- _EXERCISE BRIEF_
Return only the stretch of the material below that begins with the line containing "950x615 pixels." and ends with the line containing "Task: Click the chevron arrow in Dauer field", exactly; both of those lines belong to it.

═══

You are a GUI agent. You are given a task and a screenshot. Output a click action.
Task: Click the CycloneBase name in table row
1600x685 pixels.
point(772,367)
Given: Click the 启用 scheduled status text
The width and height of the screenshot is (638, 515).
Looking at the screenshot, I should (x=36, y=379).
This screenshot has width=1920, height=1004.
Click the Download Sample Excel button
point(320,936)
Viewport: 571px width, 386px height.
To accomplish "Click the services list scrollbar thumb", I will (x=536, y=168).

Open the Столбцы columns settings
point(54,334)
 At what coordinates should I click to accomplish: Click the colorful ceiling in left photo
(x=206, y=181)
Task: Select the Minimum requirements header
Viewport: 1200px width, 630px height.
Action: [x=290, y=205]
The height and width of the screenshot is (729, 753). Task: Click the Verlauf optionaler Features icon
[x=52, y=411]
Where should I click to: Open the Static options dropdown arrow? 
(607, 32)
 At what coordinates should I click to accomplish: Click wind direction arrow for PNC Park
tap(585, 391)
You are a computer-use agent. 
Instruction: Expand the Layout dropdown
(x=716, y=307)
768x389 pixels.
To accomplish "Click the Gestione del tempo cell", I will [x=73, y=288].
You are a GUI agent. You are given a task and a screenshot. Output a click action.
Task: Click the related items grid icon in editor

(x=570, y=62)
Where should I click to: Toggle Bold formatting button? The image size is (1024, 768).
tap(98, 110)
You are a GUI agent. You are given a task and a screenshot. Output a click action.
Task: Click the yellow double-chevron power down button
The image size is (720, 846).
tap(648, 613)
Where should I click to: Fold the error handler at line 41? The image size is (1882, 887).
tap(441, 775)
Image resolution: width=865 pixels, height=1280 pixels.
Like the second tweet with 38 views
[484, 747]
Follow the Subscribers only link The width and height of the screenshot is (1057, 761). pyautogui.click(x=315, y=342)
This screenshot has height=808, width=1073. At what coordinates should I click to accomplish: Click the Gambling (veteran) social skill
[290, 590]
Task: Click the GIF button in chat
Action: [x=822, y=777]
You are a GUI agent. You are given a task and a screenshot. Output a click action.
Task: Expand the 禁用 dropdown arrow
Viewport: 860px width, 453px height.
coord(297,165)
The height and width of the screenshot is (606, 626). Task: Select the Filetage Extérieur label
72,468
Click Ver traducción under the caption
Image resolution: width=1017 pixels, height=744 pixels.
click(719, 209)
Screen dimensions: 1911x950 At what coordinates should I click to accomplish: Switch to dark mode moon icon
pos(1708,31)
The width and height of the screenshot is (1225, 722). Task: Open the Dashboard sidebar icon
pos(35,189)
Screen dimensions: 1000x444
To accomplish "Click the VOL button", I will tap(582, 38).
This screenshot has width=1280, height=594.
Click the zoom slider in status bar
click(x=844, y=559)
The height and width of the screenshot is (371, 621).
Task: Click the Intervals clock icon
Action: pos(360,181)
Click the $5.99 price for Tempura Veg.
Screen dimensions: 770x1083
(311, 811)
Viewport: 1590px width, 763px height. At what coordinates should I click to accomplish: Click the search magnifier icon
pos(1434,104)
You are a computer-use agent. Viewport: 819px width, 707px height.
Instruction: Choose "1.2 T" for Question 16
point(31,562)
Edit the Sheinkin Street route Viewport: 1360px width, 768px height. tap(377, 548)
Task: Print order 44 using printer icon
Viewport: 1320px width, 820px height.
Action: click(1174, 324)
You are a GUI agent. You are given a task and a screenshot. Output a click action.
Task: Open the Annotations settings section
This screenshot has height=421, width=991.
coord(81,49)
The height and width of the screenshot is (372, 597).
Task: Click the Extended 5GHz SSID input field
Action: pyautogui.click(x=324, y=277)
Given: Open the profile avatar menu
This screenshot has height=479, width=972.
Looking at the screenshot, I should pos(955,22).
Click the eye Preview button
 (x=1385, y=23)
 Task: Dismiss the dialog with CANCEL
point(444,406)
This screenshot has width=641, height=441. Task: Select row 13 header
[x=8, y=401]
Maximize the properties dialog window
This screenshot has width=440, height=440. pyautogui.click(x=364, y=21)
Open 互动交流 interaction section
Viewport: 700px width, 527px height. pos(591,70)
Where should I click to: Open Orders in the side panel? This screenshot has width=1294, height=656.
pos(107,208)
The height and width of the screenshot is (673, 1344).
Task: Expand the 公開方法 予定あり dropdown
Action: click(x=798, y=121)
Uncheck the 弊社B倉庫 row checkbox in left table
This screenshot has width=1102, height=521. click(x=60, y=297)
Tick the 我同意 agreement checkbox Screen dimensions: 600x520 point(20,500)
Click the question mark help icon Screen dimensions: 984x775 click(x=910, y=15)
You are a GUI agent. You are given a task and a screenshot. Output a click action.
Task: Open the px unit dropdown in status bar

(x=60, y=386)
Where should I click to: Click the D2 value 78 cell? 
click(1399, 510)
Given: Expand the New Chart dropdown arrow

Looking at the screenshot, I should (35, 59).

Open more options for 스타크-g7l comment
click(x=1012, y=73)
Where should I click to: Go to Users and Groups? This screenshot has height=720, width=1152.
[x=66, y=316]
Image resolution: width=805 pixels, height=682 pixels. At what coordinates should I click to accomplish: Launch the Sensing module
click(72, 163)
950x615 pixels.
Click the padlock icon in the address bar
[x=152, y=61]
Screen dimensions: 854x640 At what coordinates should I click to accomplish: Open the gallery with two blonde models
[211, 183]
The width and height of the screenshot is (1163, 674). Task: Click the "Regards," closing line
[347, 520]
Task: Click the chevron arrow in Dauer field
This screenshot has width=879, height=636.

═══

- _SOLUTION BELOW_
950x615 pixels.
Click the padlock icon in the address bar
[x=152, y=61]
Screen dimensions: 854x640 At what coordinates should I click to accomplish: Open the gallery with two blonde models
[211, 183]
The width and height of the screenshot is (1163, 674). Task: Click the "Regards," closing line
[347, 520]
Task: Click the chevron arrow in Dauer field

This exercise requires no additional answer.